_Source text_
+---+
Mr. Graff is also a member of the board of directors of both Assurity, a mutual insurance company and Teammates, a non-profit organization which serves students in grades 3-12 to reach their full potential through mentoring both while in school and after graduation. Previously, Mr. Graff served as a member of the Board of Directors from 2021 through 2023 of Sportsmap Tech Acquisition Corp., a publicly traded special purpose acquisition company, which completed a business combination with MultiSensor AI Holdings, Inc (f/k/a Infrared Cameras Holdings Inc.) (NASDAQ:MSAI) in December 2023.
Mr. Graff received a bachelor of science degree in accounting and computer science from the University of Nebraska-Lincoln and also received his MBA from the University of Nebraska-Lincoln.
About Boston Omaha Corporation
Boston Omaha Corporation is a public holding company with four majority owned businesses engaged in outdoor advertising, broadband telecommunications services, surety insurance and asset management.
To receive Boston Omaha news, visit investor.bostonomaha.com/news.
+---+
_Tasks for this exercise_
(1) Answer these questions using the passage on Mr. Graff.
(a) Which company did Sportsmap Tech Acquisition Corp. complete a business combination with, and in what month and year?
(b) From which university did Mr. Graff receive his MBA?
(c) How many majority owned businesses does Boston Omaha Corporation have?
(2) Translate this sentence from the passage on Mr. Graff into Spanish: "Boston Omaha Corporation is a public holding company with four majority owned businesses engaged in outdoor advertising, broadband telecommunications services, surety insurance and asset management."

_Source data_
+---+
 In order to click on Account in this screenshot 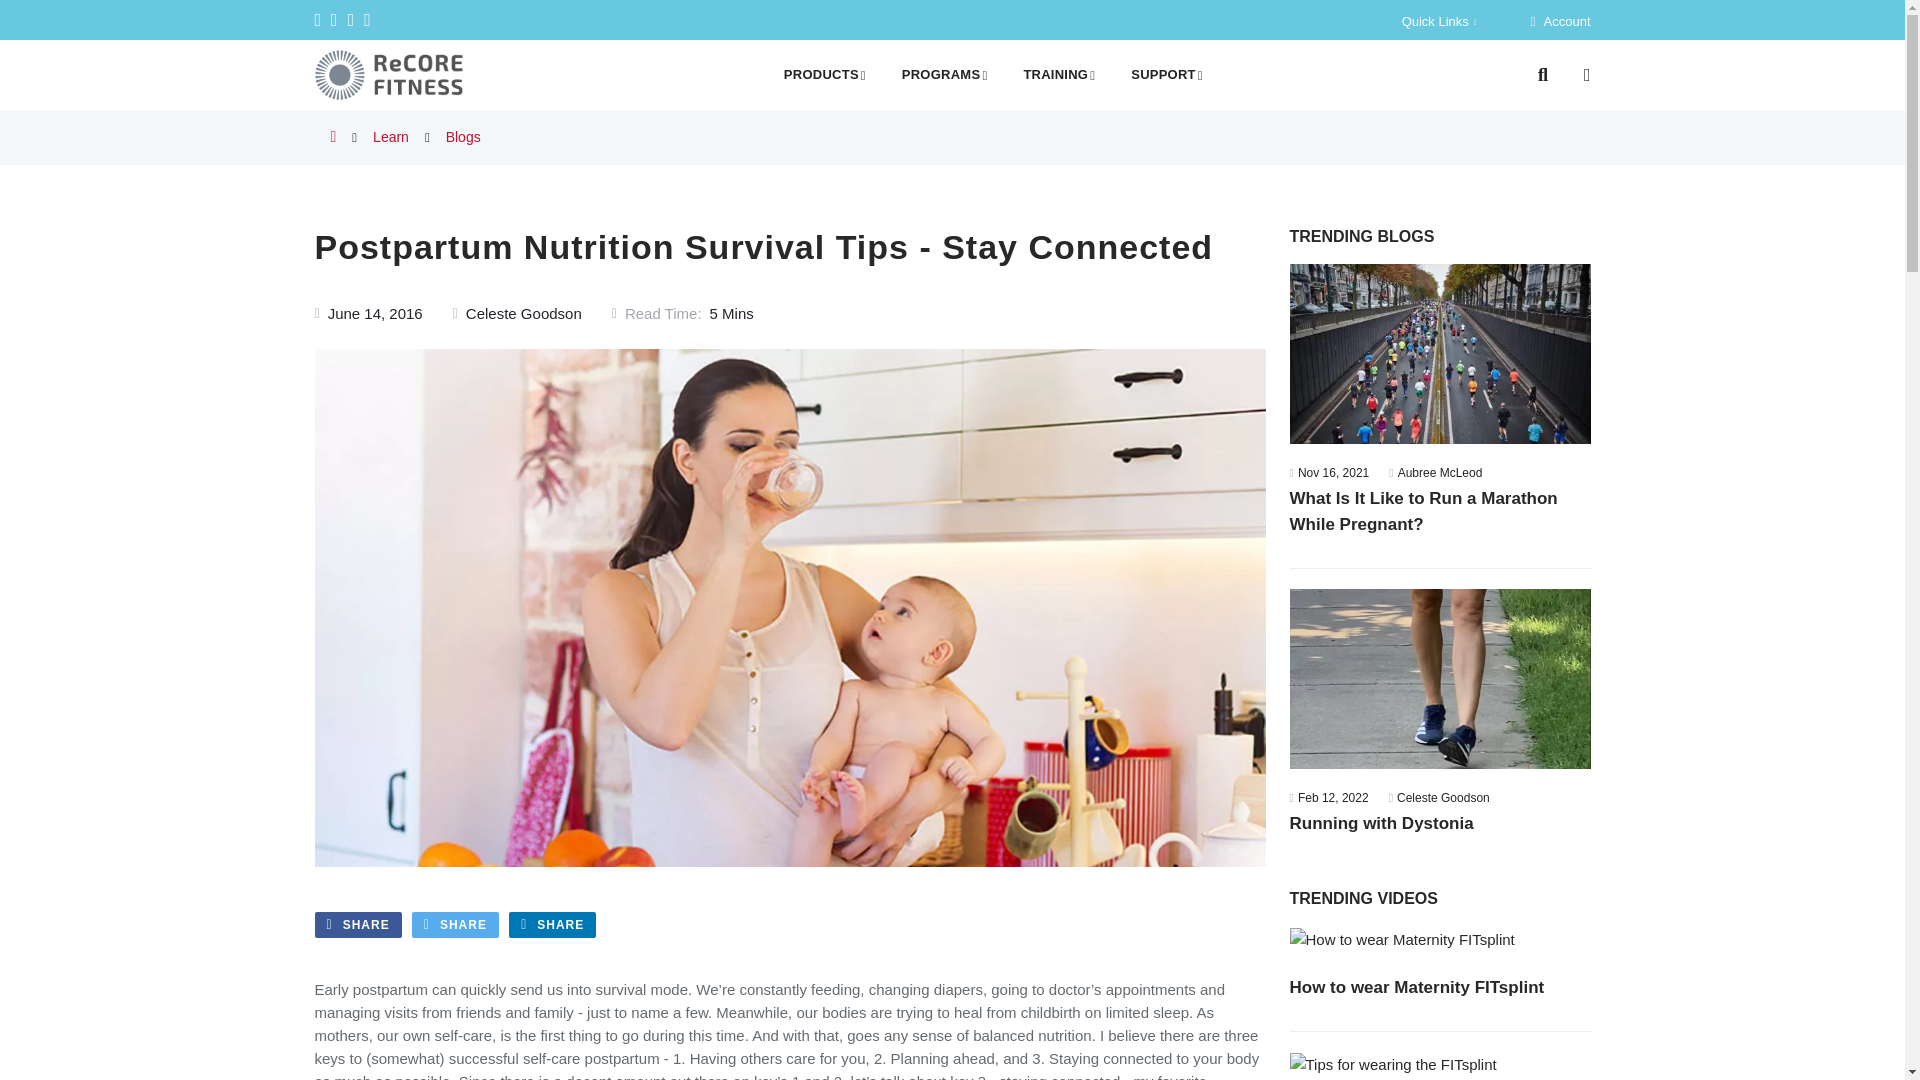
+---+
_Responses by item number_
(1)
(a) MultiSensor AI Holdings, Inc (f/k/a Infrared Cameras Holdings Inc.), in December 2023.
(b) The University of Nebraska-Lincoln.
(c) Four.

(2) Boston Omaha Corporation es una sociedad de cartera que cotiza en bolsa, con cuatro empresas de propiedad mayoritaria dedicadas a la publicidad exterior, los servicios de telecomunicaciones de banda ancha, los seguros de caución y la gestión de activos.